[Stored items]
++++++++
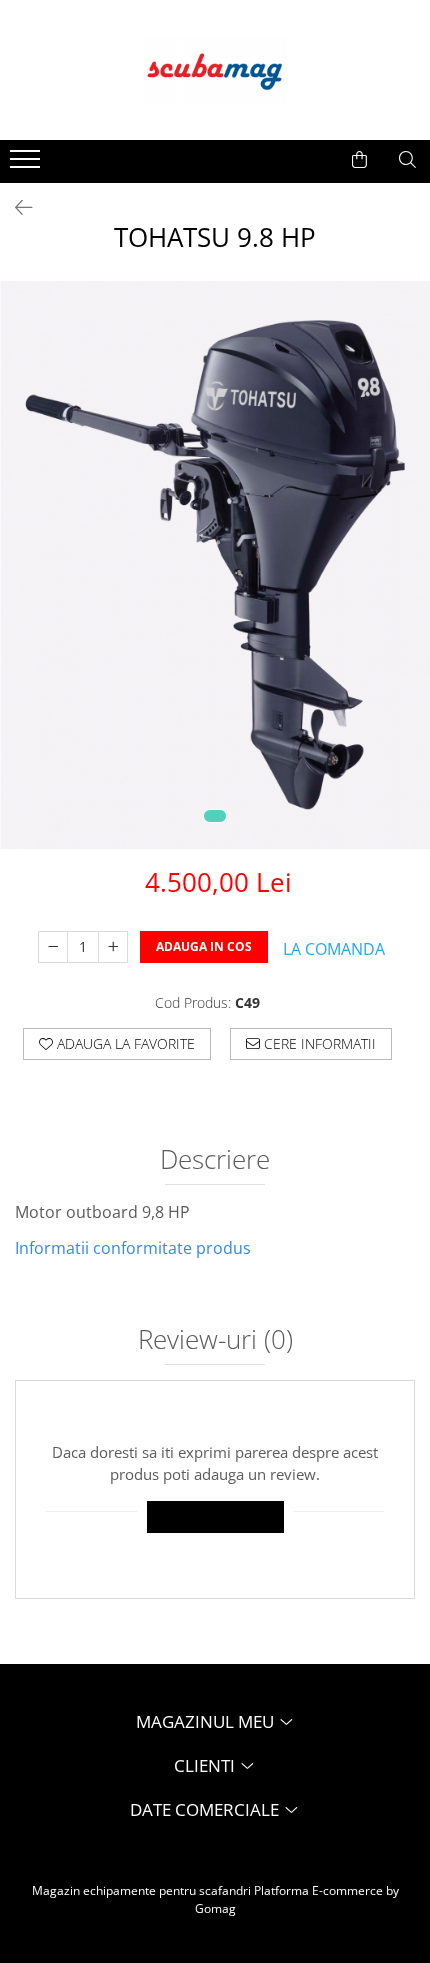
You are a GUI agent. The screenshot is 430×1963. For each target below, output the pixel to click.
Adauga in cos (204, 946)
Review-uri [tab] (215, 1341)
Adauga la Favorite (124, 1043)
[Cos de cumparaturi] (359, 160)
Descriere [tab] (215, 1161)
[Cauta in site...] (407, 160)
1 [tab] (215, 816)
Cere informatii (318, 1043)
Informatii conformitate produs (133, 1248)
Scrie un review (215, 1516)
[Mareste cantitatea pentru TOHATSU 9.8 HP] (113, 947)
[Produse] (27, 165)
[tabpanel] (215, 565)
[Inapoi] (15, 207)
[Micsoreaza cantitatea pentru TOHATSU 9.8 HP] (53, 947)
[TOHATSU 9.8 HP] (215, 565)
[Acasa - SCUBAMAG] (215, 70)
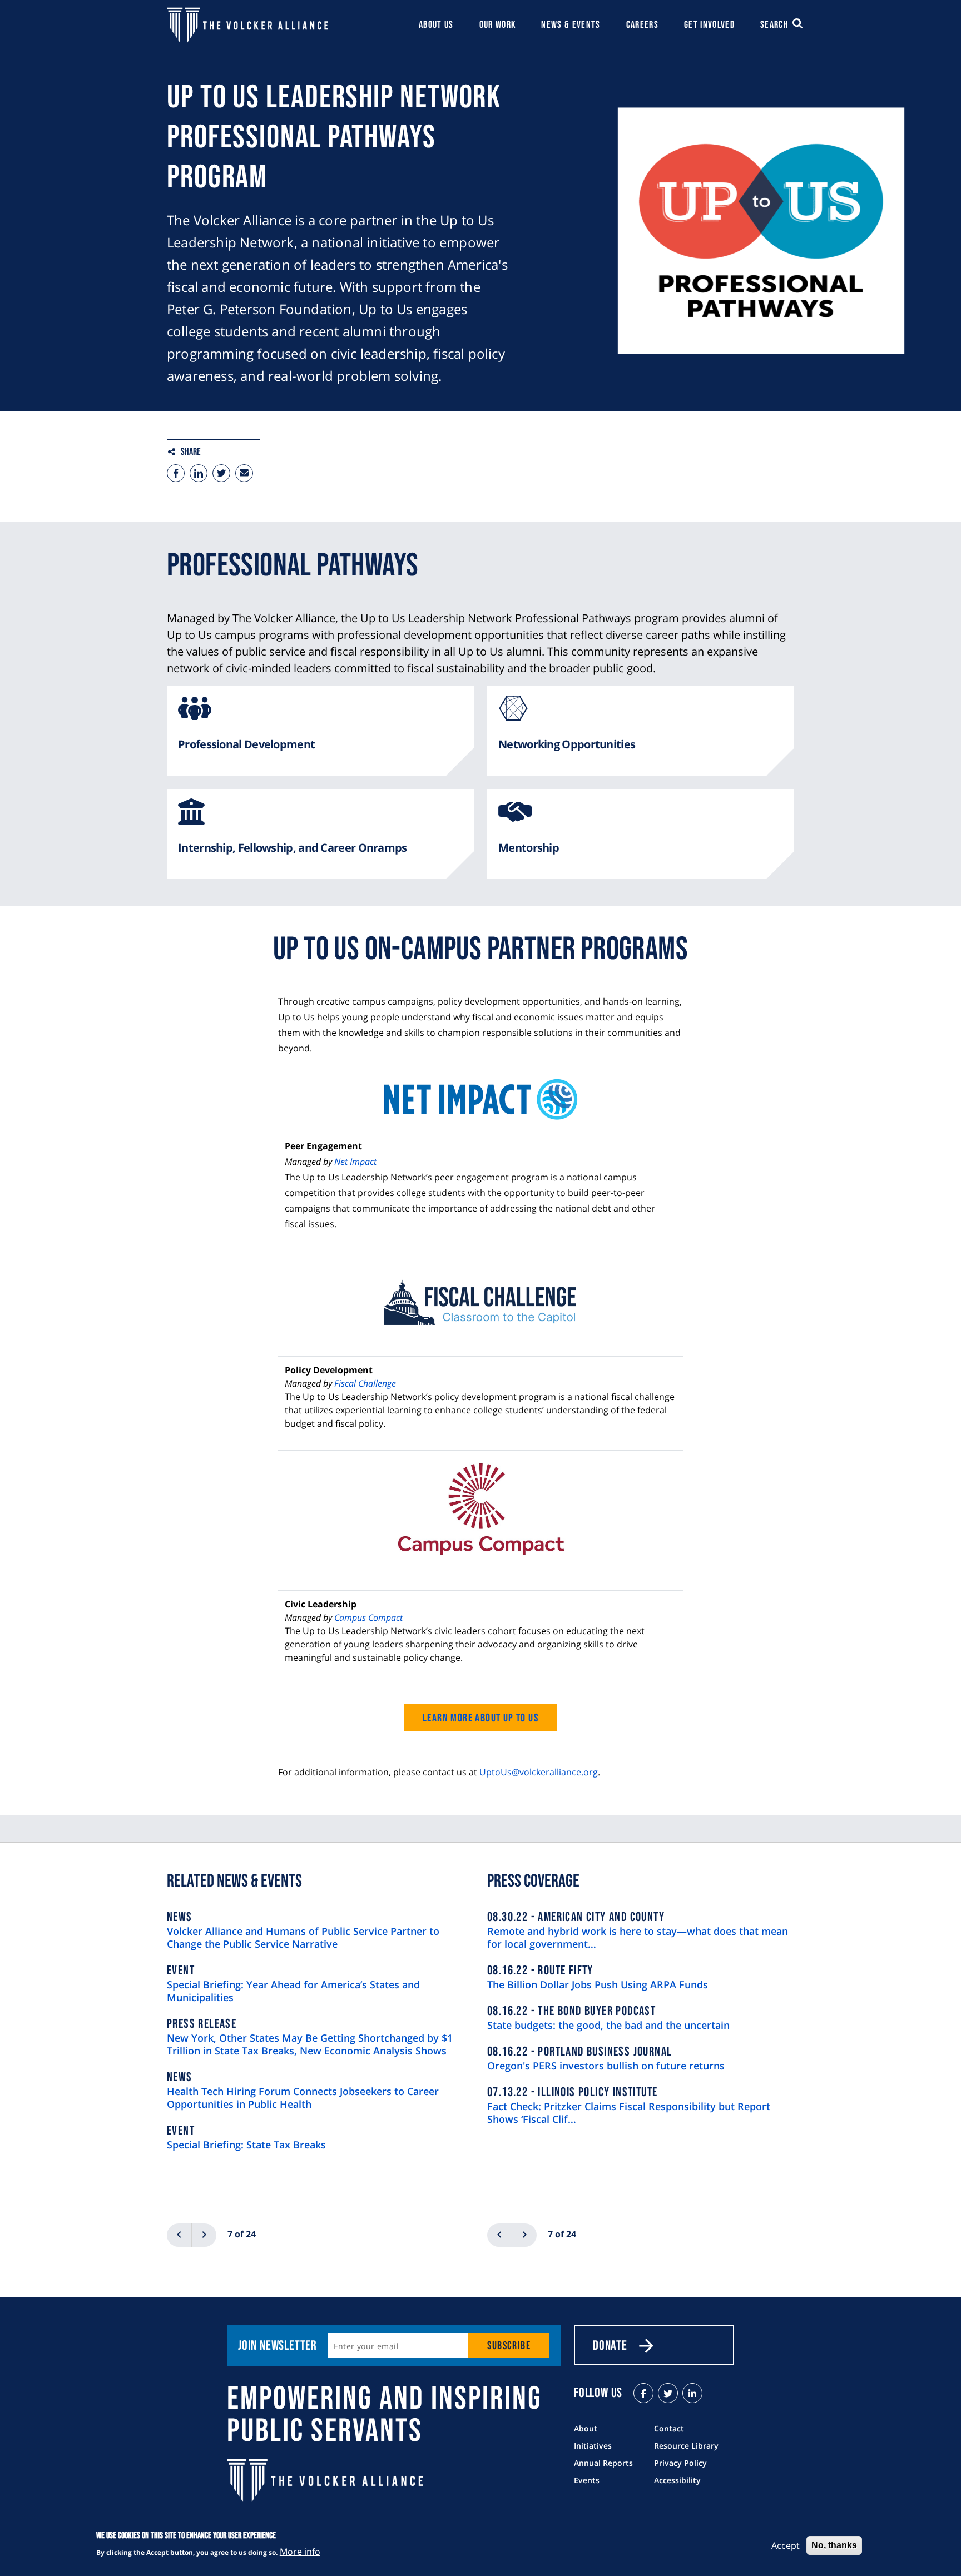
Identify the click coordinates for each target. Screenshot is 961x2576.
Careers (642, 25)
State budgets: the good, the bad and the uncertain (608, 2025)
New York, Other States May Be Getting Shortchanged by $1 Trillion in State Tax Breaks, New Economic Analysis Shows (310, 2044)
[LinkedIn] (692, 2393)
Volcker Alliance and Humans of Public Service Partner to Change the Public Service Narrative (303, 1937)
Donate (610, 2345)
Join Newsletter (277, 2345)
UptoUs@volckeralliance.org (538, 1772)
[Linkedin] (198, 473)
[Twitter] (221, 473)
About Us (436, 25)
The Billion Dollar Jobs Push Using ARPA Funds (597, 1984)
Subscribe (509, 2345)
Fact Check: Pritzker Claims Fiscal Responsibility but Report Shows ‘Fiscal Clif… (628, 2113)
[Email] (244, 473)
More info (300, 2551)
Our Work (497, 25)
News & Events (571, 25)
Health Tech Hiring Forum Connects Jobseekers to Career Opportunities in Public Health (303, 2098)
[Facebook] (176, 473)
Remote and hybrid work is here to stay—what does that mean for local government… (637, 1937)
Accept (785, 2545)
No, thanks (834, 2545)
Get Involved (709, 25)
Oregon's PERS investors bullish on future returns (606, 2065)
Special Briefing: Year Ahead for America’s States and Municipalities (293, 1991)
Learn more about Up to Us (480, 1718)
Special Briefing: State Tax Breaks (246, 2144)
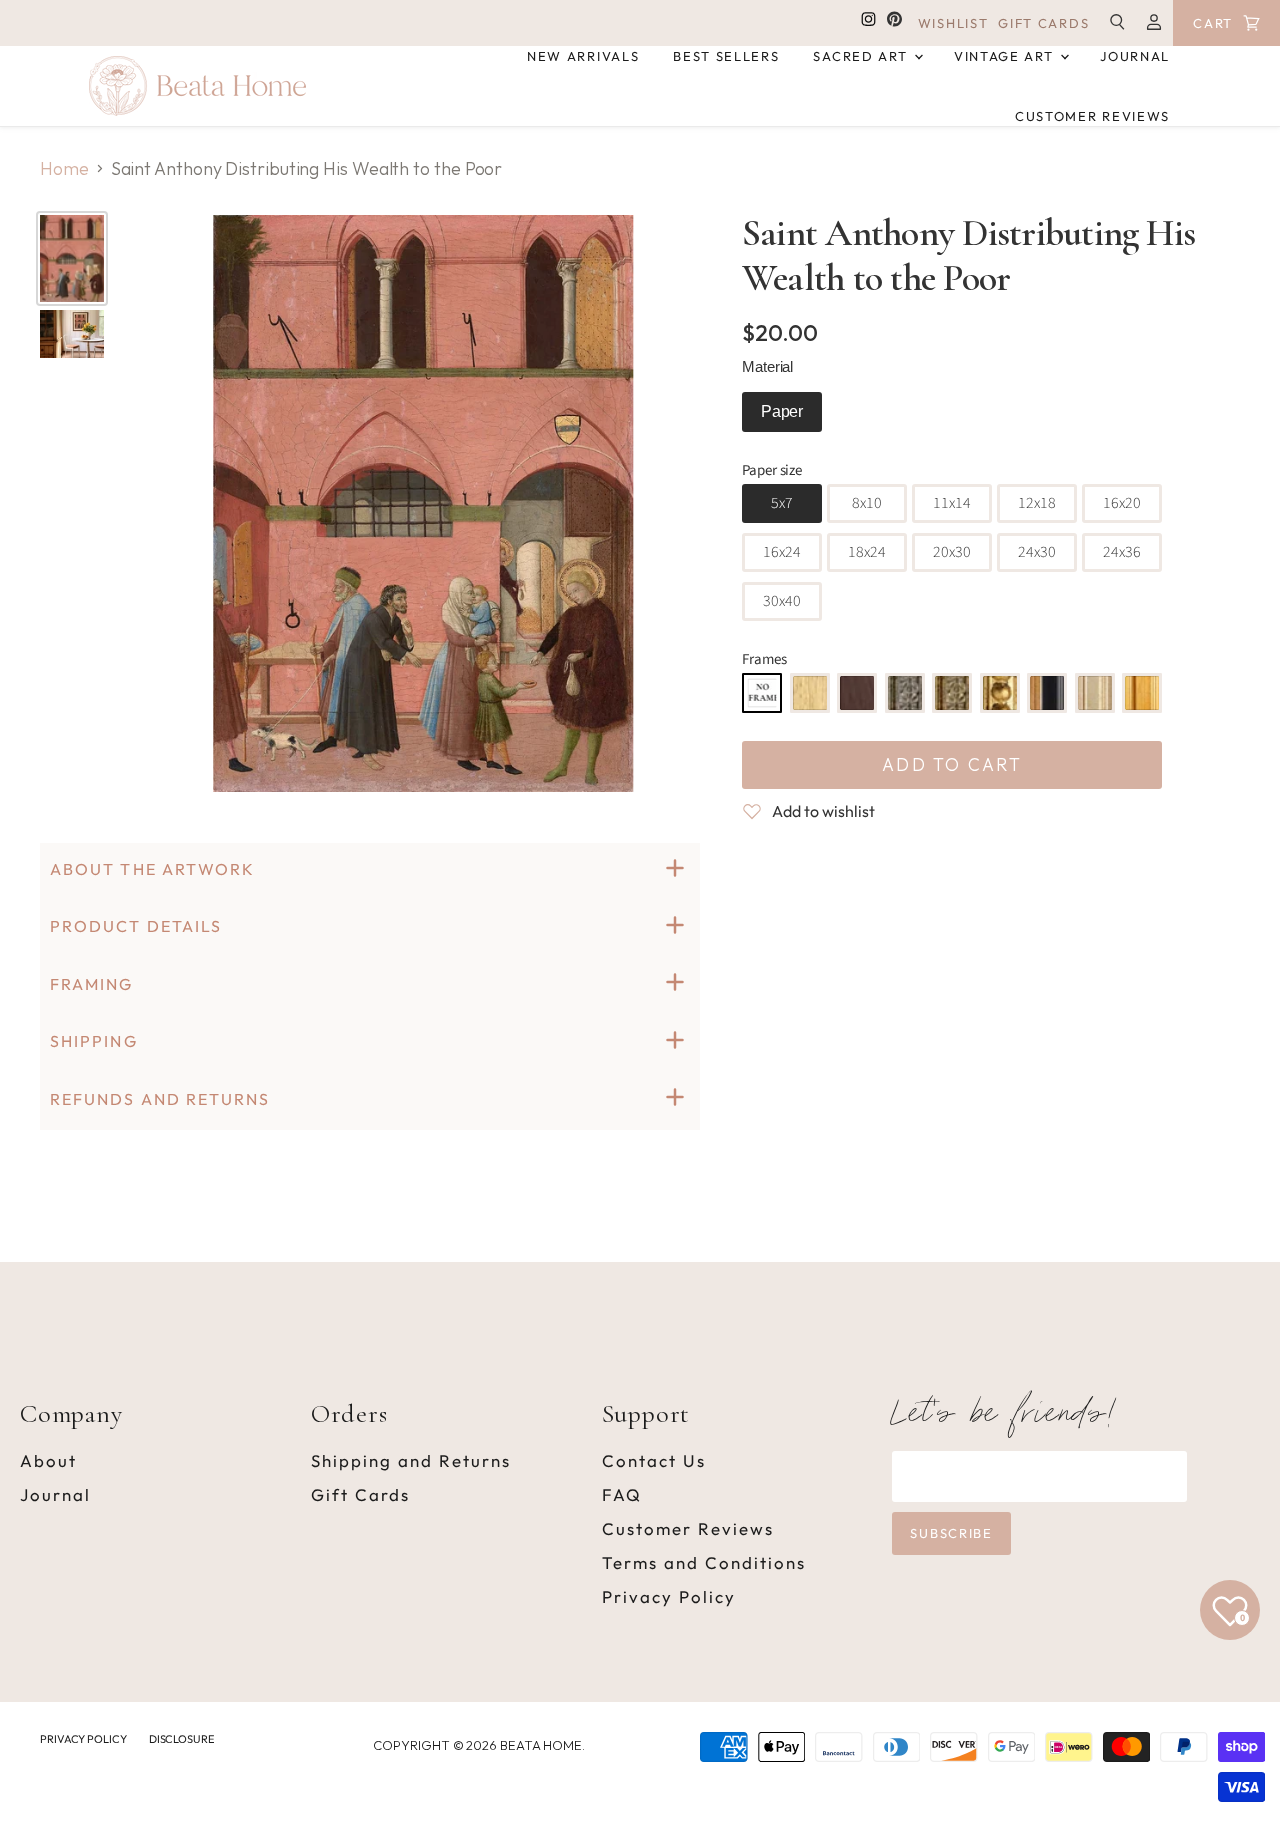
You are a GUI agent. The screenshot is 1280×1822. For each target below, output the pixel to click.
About (48, 1460)
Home (64, 169)
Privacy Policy (669, 1596)
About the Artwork (152, 869)
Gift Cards (360, 1494)
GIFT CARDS (1043, 23)
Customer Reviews (688, 1528)
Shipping (94, 1041)
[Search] (914, 153)
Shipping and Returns (411, 1460)
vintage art (1006, 56)
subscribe (951, 1533)
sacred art (862, 56)
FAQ (622, 1494)
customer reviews (1092, 116)
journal (1135, 56)
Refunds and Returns (160, 1099)
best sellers (726, 56)
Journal (55, 1494)
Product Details (136, 926)
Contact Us (654, 1460)
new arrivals (583, 56)
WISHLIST (953, 23)
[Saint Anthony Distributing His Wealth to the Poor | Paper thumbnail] (72, 258)
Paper (782, 411)
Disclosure (181, 1739)
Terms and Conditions (704, 1562)
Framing (92, 984)
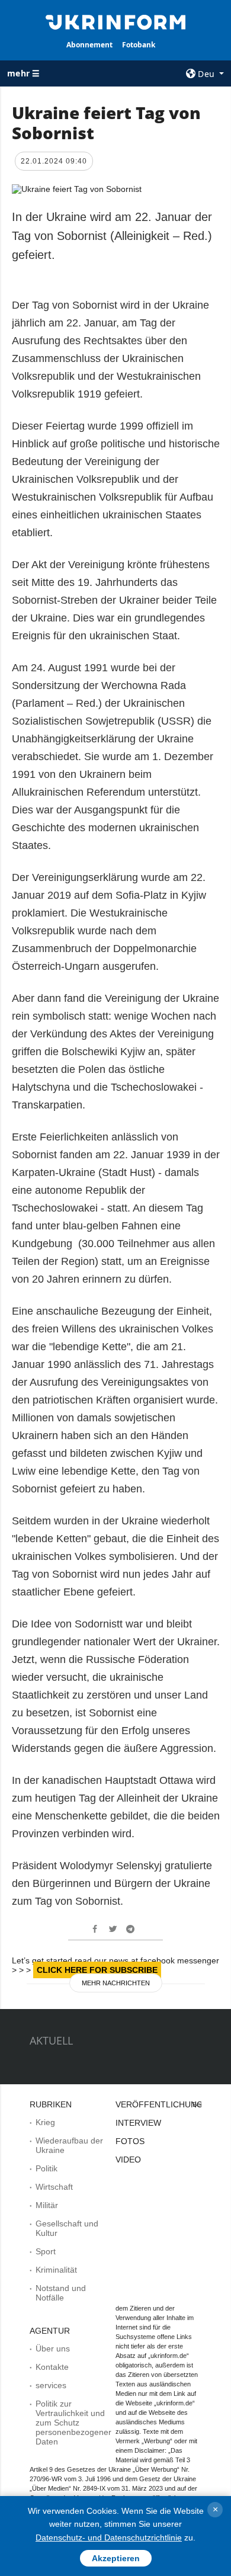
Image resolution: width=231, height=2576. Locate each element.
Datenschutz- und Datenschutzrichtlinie (109, 2537)
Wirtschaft (54, 2186)
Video (128, 2159)
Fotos (130, 2141)
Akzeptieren (116, 2558)
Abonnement (89, 45)
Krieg (45, 2122)
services (51, 2385)
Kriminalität (56, 2269)
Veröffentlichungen (165, 2104)
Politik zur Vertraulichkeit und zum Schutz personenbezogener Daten (73, 2422)
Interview (138, 2123)
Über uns (53, 2348)
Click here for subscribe (97, 1970)
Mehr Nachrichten (116, 1983)
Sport (46, 2251)
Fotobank (138, 45)
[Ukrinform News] (115, 21)
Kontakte (52, 2367)
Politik (46, 2168)
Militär (47, 2205)
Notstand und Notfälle (61, 2292)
++++++++
Brief:
Work out the count of lines in the data above containing the string "pentru". Give it alone.

Written answer:
2